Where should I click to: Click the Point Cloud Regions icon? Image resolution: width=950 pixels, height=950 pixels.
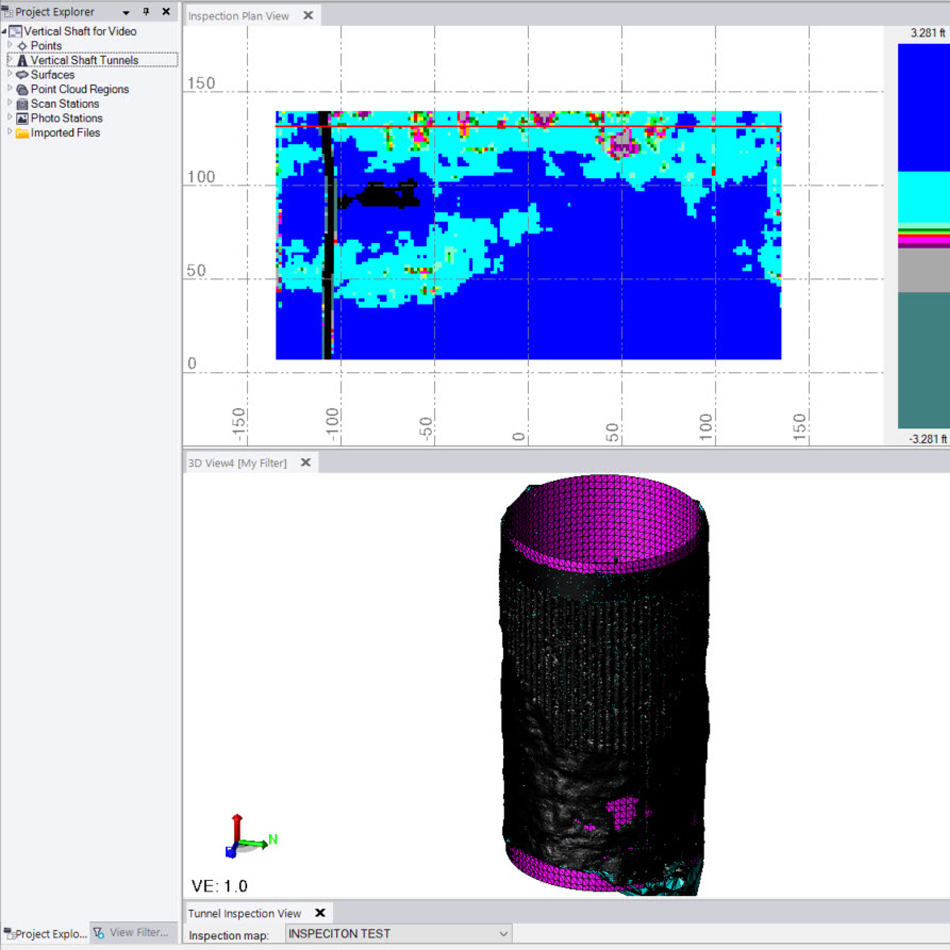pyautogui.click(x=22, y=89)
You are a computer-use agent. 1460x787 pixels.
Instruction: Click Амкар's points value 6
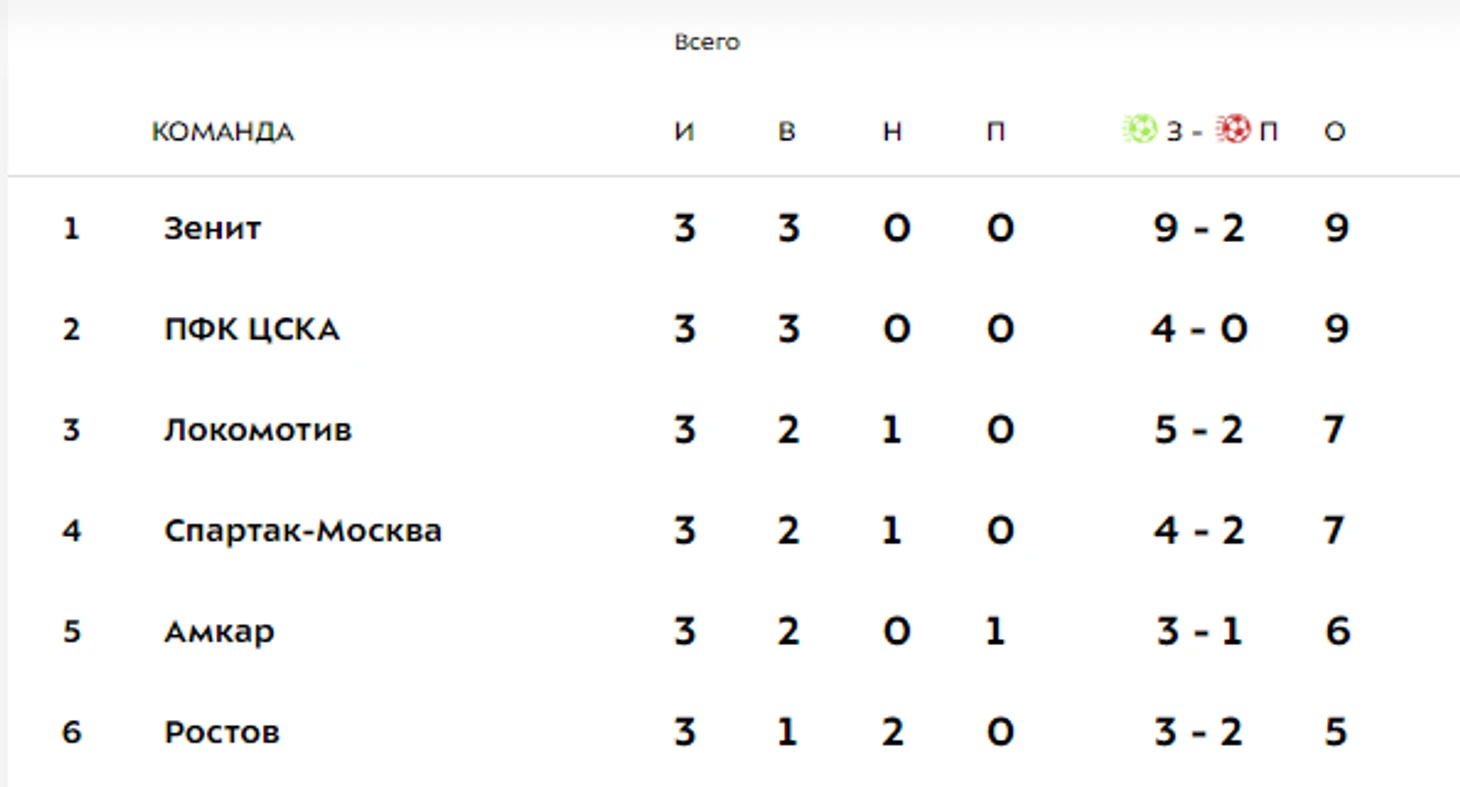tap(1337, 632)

> **Task details**
Write the records above out again exactly, with no pictures in your copy.

> **Completed exercise**
Where should I click to: Click the Point Cloud Regions icon? Image resolution: width=950 pixels, height=950 pixels.
pyautogui.click(x=22, y=89)
You are a computer-use agent. 1460x787 pixels.
Instruction: Click Амкар's points value 6
tap(1337, 632)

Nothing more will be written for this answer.